§ **EXCERPT**:
** START **
- Conference: Southern Conference
- Record: 2–9 (0–7 SoCon)
- Head coach: Kent Briggs (5th season);
- Defensive coordinator: Don Powers (1st season)
- Home stadium: Bob Waters Field at E. J. Whitmire Stadium

= 2006 Western Carolina Catamounts football team =

American college football season

The 2006 Western Carolina Catamounts team represented Western Carolina University as a member of the Southern Conference (SoCon) during the 2006 NCAA Division I FCS football season. Led by fifth-year head coach Kent Briggs, the Catamounts compiled an overall record of 2–9 with a mark of 0–7 in conference play, placing last out of eight teams in the SoCon. Western Carolina played home games at Bob Waters Field at E. J. Whitmire Stadium in Cullowhee, North Carolina.
** END **
[Records of locating words and elements]
** START **
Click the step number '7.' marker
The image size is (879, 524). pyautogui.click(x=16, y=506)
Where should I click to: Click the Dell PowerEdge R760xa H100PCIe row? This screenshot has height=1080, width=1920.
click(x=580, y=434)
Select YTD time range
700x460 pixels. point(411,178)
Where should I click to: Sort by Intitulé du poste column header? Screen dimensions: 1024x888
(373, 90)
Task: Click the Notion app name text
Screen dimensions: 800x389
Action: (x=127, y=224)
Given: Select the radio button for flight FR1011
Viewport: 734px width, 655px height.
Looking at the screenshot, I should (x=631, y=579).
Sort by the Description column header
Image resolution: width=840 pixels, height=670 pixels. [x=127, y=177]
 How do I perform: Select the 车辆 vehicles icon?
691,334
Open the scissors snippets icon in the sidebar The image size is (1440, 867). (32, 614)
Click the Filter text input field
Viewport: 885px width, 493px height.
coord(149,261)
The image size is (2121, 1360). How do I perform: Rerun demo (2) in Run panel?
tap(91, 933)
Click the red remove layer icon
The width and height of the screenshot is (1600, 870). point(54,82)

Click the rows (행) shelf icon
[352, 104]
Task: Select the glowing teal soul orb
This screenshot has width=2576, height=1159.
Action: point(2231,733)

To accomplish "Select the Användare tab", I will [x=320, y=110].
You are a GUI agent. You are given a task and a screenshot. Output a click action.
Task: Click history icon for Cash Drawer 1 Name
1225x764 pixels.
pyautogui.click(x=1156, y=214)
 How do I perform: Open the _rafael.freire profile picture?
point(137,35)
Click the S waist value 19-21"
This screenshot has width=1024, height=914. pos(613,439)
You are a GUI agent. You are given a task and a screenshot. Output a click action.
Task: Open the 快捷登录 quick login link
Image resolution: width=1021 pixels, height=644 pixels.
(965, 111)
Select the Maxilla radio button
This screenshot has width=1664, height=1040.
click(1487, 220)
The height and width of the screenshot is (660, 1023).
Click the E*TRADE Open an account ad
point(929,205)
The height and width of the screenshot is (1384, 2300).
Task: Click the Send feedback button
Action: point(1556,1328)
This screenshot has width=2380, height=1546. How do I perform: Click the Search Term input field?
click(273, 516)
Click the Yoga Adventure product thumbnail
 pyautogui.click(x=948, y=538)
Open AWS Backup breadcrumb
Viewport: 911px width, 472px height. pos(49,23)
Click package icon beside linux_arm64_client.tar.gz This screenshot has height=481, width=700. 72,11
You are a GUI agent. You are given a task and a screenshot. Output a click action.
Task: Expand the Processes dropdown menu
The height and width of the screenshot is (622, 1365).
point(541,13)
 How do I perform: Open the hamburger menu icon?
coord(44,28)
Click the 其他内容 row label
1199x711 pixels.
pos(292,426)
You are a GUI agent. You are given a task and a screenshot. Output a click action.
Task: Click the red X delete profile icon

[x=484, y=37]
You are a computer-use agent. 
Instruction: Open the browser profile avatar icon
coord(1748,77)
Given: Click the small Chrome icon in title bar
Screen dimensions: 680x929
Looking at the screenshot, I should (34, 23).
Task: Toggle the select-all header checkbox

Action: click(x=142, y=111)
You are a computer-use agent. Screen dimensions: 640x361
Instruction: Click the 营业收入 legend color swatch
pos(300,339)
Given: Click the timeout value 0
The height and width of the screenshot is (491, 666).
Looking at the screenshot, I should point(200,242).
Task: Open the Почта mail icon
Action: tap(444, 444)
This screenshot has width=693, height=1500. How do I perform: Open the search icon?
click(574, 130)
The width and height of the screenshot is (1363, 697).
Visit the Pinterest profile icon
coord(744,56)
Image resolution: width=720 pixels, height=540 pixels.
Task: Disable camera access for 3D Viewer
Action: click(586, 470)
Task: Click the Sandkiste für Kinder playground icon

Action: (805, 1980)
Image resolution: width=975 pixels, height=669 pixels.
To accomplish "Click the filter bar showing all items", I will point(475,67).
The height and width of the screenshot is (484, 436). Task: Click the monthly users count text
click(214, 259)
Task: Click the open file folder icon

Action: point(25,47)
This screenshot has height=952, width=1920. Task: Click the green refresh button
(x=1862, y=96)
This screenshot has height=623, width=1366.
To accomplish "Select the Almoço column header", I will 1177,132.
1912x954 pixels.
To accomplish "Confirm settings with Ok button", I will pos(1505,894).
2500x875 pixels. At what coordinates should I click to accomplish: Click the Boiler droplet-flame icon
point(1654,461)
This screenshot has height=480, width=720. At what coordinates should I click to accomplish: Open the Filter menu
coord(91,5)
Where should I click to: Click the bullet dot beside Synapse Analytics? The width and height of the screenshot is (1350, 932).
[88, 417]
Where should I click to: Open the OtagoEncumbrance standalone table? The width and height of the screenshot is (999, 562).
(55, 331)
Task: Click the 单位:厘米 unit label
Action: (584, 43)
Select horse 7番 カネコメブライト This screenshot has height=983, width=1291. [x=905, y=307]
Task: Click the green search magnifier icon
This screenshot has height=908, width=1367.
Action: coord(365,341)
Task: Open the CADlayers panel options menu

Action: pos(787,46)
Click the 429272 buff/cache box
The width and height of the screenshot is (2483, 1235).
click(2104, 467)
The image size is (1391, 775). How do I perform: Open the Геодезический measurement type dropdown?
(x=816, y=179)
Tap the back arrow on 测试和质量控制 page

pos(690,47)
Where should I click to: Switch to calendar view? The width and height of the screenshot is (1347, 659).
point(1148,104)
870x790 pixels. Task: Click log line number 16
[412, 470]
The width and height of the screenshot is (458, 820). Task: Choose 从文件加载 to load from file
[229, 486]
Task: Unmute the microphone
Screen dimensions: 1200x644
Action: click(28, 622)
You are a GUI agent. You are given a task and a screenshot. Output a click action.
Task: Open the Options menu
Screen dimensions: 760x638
** END **
§ **EXERCISE**:
Can you reproduce, word for word, the part of the 2006 Western Carolina football text between "- Head coach: Kent" and "Cullowhee, North Carolina.", inclusive?

§ **EXERCISE ANSWER**:
- Head coach: Kent Briggs (5th season);
- Defensive coordinator: Don Powers (1st season)
- Home stadium: Bob Waters Field at E. J. Whitmire Stadium

= 2006 Western Carolina Catamounts football team =

American college football season

The 2006 Western Carolina Catamounts team represented Western Carolina University as a member of the Southern Conference (SoCon) during the 2006 NCAA Division I FCS football season. Led by fifth-year head coach Kent Briggs, the Catamounts compiled an overall record of 2–9 with a mark of 0–7 in conference play, placing last out of eight teams in the SoCon. Western Carolina played home games at Bob Waters Field at E. J. Whitmire Stadium in Cullowhee, North Carolina.